I always check out WP now and again because of all the great plugins/widgets I would like to use, but then I try to port my site design over and fail every time.

Interesting, so what do you currently use? WP or EE?

Although I wrote this a month or two ago I am still very undecided concerning whether to stay with EE or go to WP. I guess we’ll all have to see what EE2.0 brings, right?

ExpressionEngine not being Open Source was the main reason why I decided to go with WordPress.
I’ve now been several years working with WordPress and am proud of my decission: started just blogging with default themes and little by little I’ve been learning how WP worked (without any books, just reading blogs and the WordPress Codex is enough).
During these past years I’ve coded several themes, pluguins and extended WP converting it into a powerful CMS full of features (i.e. communicating with private company APIs, some features that appeared recently in version 3.0, AJAX functionality, etc.) and automatizations like thumbnail image creation, custom RSS feeds, intelligent 404 error handling, automatic resizing and labeling of images, SEO…
So WordPress may require some PHP expertise but it is very well documented in the WP Codex and there’s a very huge community around. Also, it has a great support and upgrades are available surprisingly fast.
My advice is to go for WordPress. Very easy installation and management while keeping everything SEO and clear plus the flexibility to build anything you can ever think of upon it.
Cheers,
Xavi
 

I agree with the above sentiment. I used EE for a couple of years but got frustrated a) by the 2.0 drama and b) by the increasing cost of extensions that in many cases should be basic functionality of the CMS.

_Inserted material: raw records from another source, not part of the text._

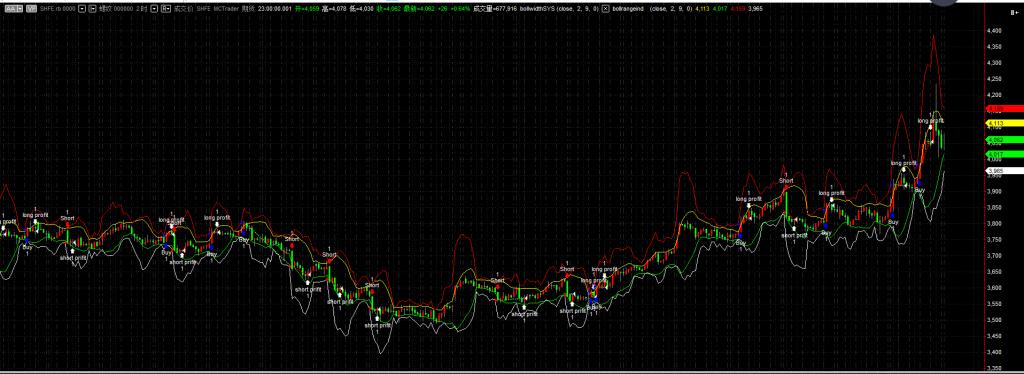Select the bollrangeind indicator label
This screenshot has width=1024, height=374.
(x=628, y=8)
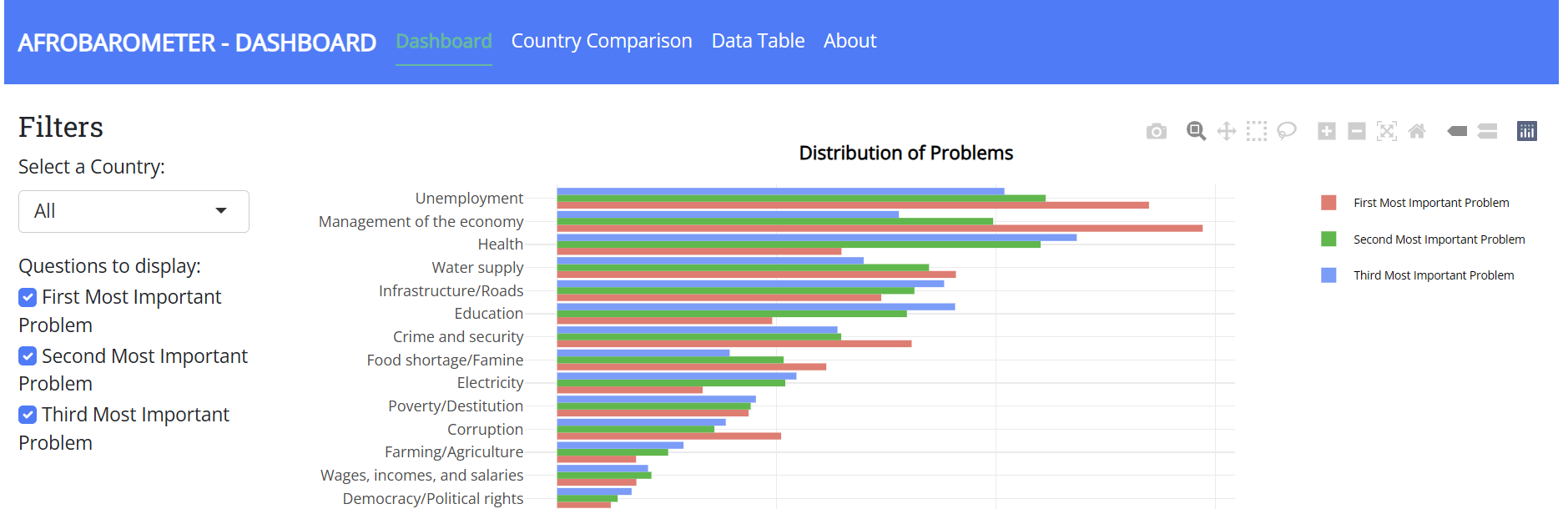Image resolution: width=1568 pixels, height=509 pixels.
Task: Open the Plotly logo icon link
Action: click(1527, 131)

The only thing that held me back was all the talk of “you have to know PHP to use WP”, and I’m very much a front-end kind of gal, whose experience with PHP was includes and date formatting.

Nudged by an IT coworker who loved WP, I made the switch and it’s been great! WP is always improving and a heck of a lot cheaper. It’s so much easier to find resources and if there isn’t a plugin for something, just wait a month, or learn to write on yourself.
What I also appreciate is how using WP has given me the need to learn some PHP, a lot of it copy-pasted, but not always. I have a far greater understanding of it after a year of using WP which seems valuable for the long-term, more so than knowing a bunch of EE tags.
EE was OK but I never really got all the hype. WP gets slagged more than it deserves by naysayers … it’s impressive and so nice to use.